Bronzes made from polystyrene? I know, it all sounds utterly paradoxical, but that’s Edmunds’s work for you. He uses recycled materials, and transforms then into objects of incredible beauty.
This stuff on show is virtually indescribable, so go and have a look for yourself. It’s guaranteed to make you see the world with different, happier eyes. — Chris Roper
Theatre pick of the week
Breasts: A Play about Men: Sanlam Studio Theatre, Baxter Theatre Centre – Until November 24
Versatile actor-writer Greig Coetzee is busy in Cape Town this month. Besides mounting his one-man presentations White Men with Weapons and Breasts (with the latter currently on at the Baxter), he’s directed another KwaZulu-Natal native, Ben Voss, in a play called Men’s Night, which finished its run as part of the Collaborations 2001 programme at Artscape.
The thematic terrain and format of these plays is almost identical. In each case the actor plays a range of recognisably white, heterosexual, male characters dealing with the stress of change in South Africa now. White Men with Weapons is Coetzee’s much-travelled and brilliantly observed take on the old South African Defence Force. In Breasts and Men’s Night, the characters portrayed are up-to-date, youngish Anglo-Durbanites of different classes.
That both Voss and Coetzee have drawn their characters from so narrow a social band is the most interesting aspect of both plays.
It’s an intriguing challenge for an actor to wring variety out of quite samey sorts of people, and Coetzee in particular scores for achieving distinctiveness with few props and little vocal difference. He is an assured actor of great verve, whose grasp of the personae here is deft and detailed.

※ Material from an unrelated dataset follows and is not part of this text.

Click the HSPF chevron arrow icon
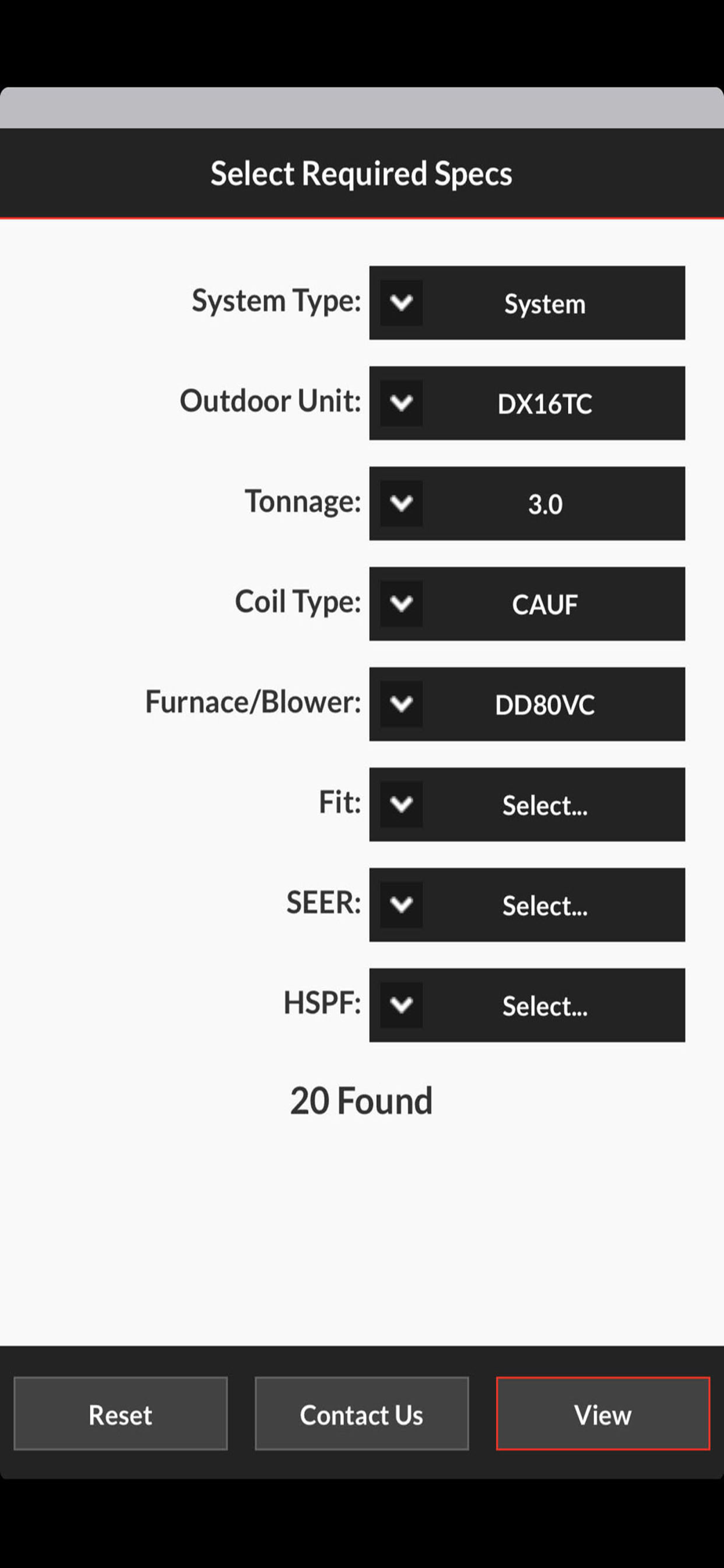tap(401, 1005)
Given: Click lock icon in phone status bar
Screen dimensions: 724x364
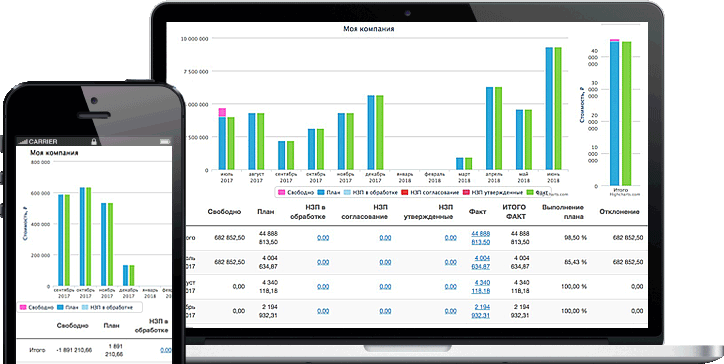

That, I’m afraid, is where the interest in both plays stops — and it has to be said that Voss’s characterisations are less varied and interesting than Coetzee’s. I, for one, am very tired of hearing white, male heterosexuals bemoaning their lack of influence, power, status and more in 21st-century South Africa. Really, white males did have it rather good for rather long, and whingeing about their emasculated condition — what I call the White Man Can Grump school of theatre — is as tedious as it’s predictable.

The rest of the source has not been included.